Villages are mostly located on farmlands that are now completely submerged. Their inhabitants wade through rainwater to grab necessary items that have remained safe from the heavy rains and bring back to their makeshift tents.
“Do you think we are sitting on roads out of pleasure?” asked an elderly Hamraj Bheel in Jam Nawaz Ali taluka. Around 70 mud houses in Hamraj’s village have collapsed. “We spend sleepless nights because of mosquitoes, and our animals are in pain too,” he argued.
Flood victims burn wild bushes and wood to produce smoke to keep mosquitoes away from them and their cattle. Animals are an important asset which they sell in such dire times.
“I cherish my cattle more than anything as it helps me eke out a living,” says Cheetan Kohli in Sanghar. His community fellow, Ramo Kohli, points out they have been leading a miserable life for a week. “They [women] go somewhere nearby to defecate. There is no other option as our village is totally inundated, otherwise what is the need for sitting here on the road,” argued Ramo. “We don’t know where the government aid goes. Nobody comes to us, except a few,” he complained.
These communities apparently prefer staying on the road near their village instead of relief camps. Their cattle are a major factor that prevents them from moving into camps. “Somehow, this remaining fodder in the field is cut to feed my animals,” said a female peasant.
The Sindh Provincial Disaster Management Authority (PDMA) in its Aug 25 report put total casualties at 339 and 974 injuries. Among the dead were 117 men, 46 women and 108 children, while 98,260 cattle had perished, and 191,030 houses were fully damaged and 395,080 partially.
According to the PDMA, over 4.9 million people in Sindh were affected. It claimed the National Disaster Management Authority (NDMA) was providing relief to the PDMA in terms of 3,880 ration bags, 3,600 mosquito nets, 4,900 plastic tarpaulin, 4,835 tents and 95 dewatering pumps.
Those like Cheetan Oadh who have alternate places in the less-affected districts are opting for short-term migration. Oadh is travelling with his 15-member family in a vehicle on the Tando Adam-Mirpurkhas road. “We are going to Umerkot as my brick kiln workplace is entirely submerged in rainwater,” he says.
Jhuddo town is the worst hit besides Tando Jan Mohammad in Mirpurkhas. “People from Jhuddo are migrating,” said Manoj Kumar, a local resident. Like several others, he was present at the RD-305 of the spinal drain of the Left Bank Outfall Drain (LBOD) system to see if the water levels in the drain are dropping. “There is around 2.5 feet of water in every street of Jhuddo,” he added.

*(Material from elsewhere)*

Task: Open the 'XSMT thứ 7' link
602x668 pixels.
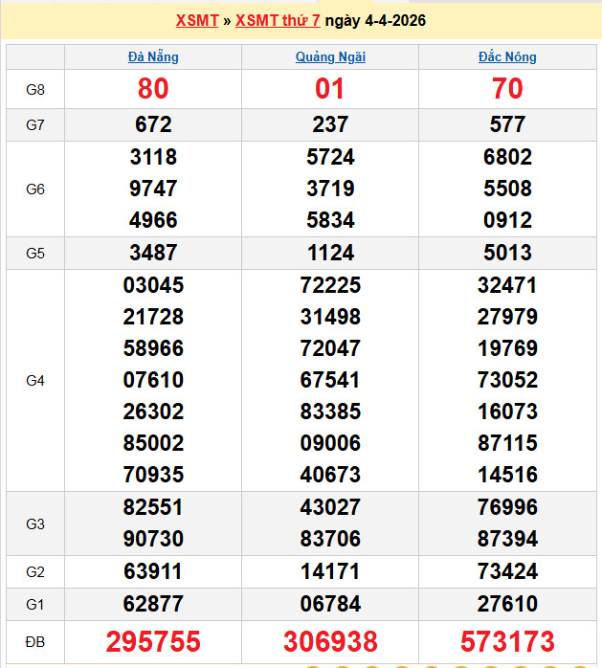Action: pyautogui.click(x=278, y=20)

The accumulated rainwater in different towns of Mirpurkhas is disposed of in the LBOD, which has now peaked. The Naukot Jhuddo road remained completely flooded at RD-305. Even the bridge over the LBOD is under 2.5-foot water, disconnecting the land route between Mirpurkhas and Tharparkar.
The spinal drain has, luckily, not developed a breach, unlike the 2020 rains when a few breaches occurred in it in Mirpurkhas and Badin districts, inundating areas right up to Kaloi in Tharparkar. Districts such as Badin, Sanghar and Mirpurkhas were facing a drainage issue. Agricultural runoff following the monsoon rains is usually disposed of in sub-drains of the LBOD.
Irrigation officials along with local labourers are struggling to protect the main embankment of the spinal drain — currently carrying 10,000 cusecs against a capacity of 4,000 cusecs — by raising its height through stacking of gunny bags. Once the LBOD starts disposing of rainwater at zero point, water levels in towns would also start receding.